## Problem description
For each line below that contains the word "field", return that line.

= Beginning of Section =

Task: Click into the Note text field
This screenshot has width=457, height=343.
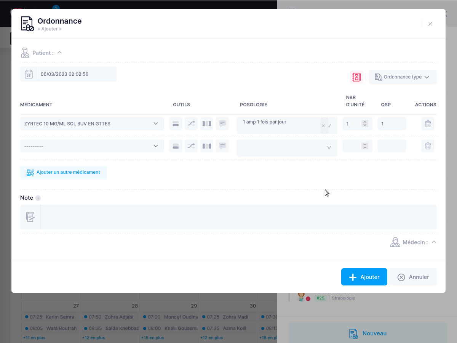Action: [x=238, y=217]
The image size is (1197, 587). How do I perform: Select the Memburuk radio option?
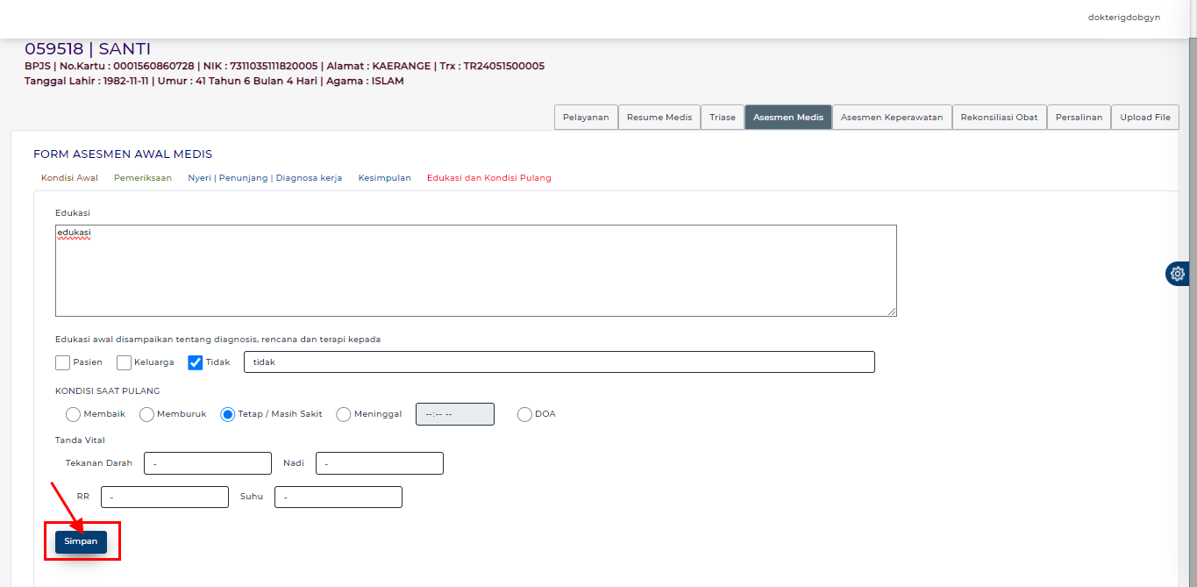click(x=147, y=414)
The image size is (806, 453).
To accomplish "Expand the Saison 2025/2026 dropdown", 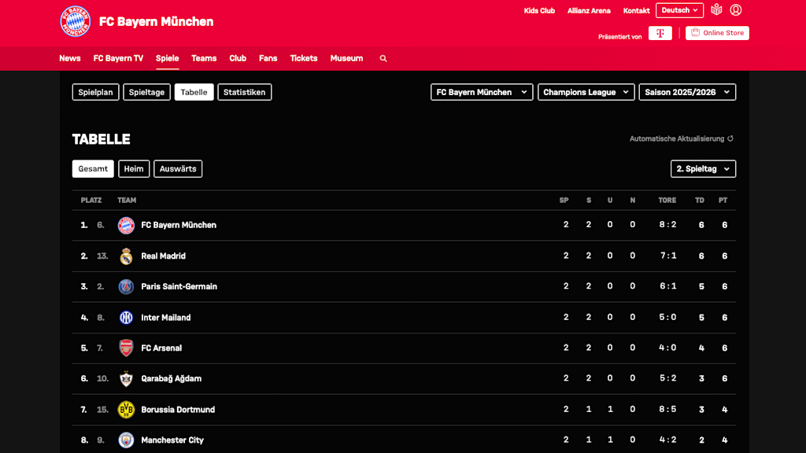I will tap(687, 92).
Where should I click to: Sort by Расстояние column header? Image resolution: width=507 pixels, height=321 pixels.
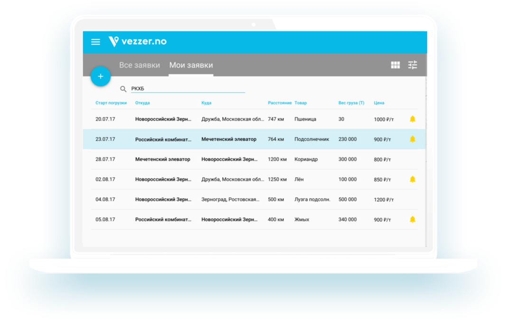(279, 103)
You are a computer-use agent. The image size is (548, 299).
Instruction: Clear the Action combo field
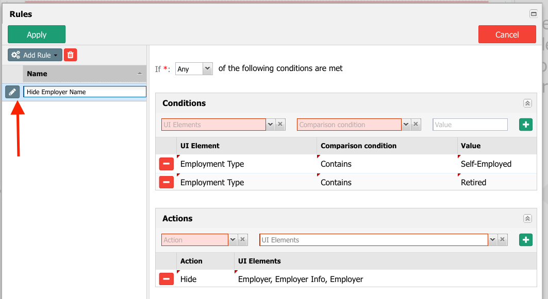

= End of Section =

## Result for this exercise
Task: Click into the Note text field
Instruction: Clear the Action combo field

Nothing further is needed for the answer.